As with all professions, prostitution is subject to a fairly rigid hierarchy.
At the top you've got a relatively small number of young women and sometimes men who specialize in an elite clientèle, people who are prepared to pay thousands of dollars for the company of one or more attractive youthful companions. This is where you meet folks for whom their prostitution career was a rational choice.
Then you've got your middle-class, folks who work from massage parlours, with escort services, or out of their own homes. They too look at their craft as a viable career option.
The base of the pyramid is comprised of the stereotypical street-corner working girl who needs money for her next hit of whatever. This is where exploitation, abuse, and addiction run rampant. This is the cohort most in need of legal protection.
So the Harper gang, stung by last year's Supreme Court ruling against the old prostitution laws, has brought in something just as toxic.
Yup, prostitution is legal.
But buying the services of a prostitute is not.
Nor is advertising.
Nor is any discussion about a price for services.
Obviously, the new law entrenches everything that was wrong with the old law, which the Supreme Court struck down, which may give you some insight as to why Harper is so determined to fiddle with the make-up of the Supreme Court.
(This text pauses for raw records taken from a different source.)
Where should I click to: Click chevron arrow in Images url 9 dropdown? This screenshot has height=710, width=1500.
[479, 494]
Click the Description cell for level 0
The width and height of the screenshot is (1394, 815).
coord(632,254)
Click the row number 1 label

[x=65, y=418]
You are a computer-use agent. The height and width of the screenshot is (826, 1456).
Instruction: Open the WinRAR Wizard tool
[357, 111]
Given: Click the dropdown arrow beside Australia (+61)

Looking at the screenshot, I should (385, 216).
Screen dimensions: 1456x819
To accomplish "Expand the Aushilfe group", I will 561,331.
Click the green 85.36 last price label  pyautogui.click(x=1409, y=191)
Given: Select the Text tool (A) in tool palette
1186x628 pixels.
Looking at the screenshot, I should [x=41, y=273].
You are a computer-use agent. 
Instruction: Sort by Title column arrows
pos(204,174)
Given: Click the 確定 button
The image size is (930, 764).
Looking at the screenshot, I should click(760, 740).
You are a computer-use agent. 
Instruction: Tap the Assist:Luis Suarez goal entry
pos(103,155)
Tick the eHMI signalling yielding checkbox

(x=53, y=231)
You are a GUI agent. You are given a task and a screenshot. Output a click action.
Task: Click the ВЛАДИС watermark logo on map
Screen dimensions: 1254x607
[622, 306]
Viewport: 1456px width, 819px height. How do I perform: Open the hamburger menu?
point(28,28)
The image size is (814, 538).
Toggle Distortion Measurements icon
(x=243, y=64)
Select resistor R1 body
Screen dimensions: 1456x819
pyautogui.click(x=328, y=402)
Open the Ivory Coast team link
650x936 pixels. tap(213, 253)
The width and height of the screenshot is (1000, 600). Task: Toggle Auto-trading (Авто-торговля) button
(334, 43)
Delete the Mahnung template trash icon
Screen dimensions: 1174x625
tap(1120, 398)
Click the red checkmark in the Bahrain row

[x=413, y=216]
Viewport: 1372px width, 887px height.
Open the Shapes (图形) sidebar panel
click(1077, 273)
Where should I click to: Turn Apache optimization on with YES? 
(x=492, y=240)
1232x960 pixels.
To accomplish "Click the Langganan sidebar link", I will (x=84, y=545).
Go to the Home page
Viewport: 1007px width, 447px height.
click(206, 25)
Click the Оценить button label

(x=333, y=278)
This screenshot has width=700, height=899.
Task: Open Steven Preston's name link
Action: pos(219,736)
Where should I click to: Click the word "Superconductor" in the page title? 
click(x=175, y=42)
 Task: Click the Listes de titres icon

I recall visiting the cities of Hamburg and Amsterdam back in the early seventies. Both cities had neighbourhoods in which any imaginable sexual service was available for a price. The sex workers were considered legitimate citizens who paid taxes and were part of their community. That's the exact opposite of what the Alliance Church crowd in Ottawa hopes to achieve with this latest law.
We want to further marginalize the most dis-enfranchised members of the community.
Well, if you're part of the Alliance Church crowd, you already know the answer;
BECAUSE THEY'RE BAD!
If the Harper gang can rig the Supreme Court with people who see it that way, they'll be home free for the next thirty years!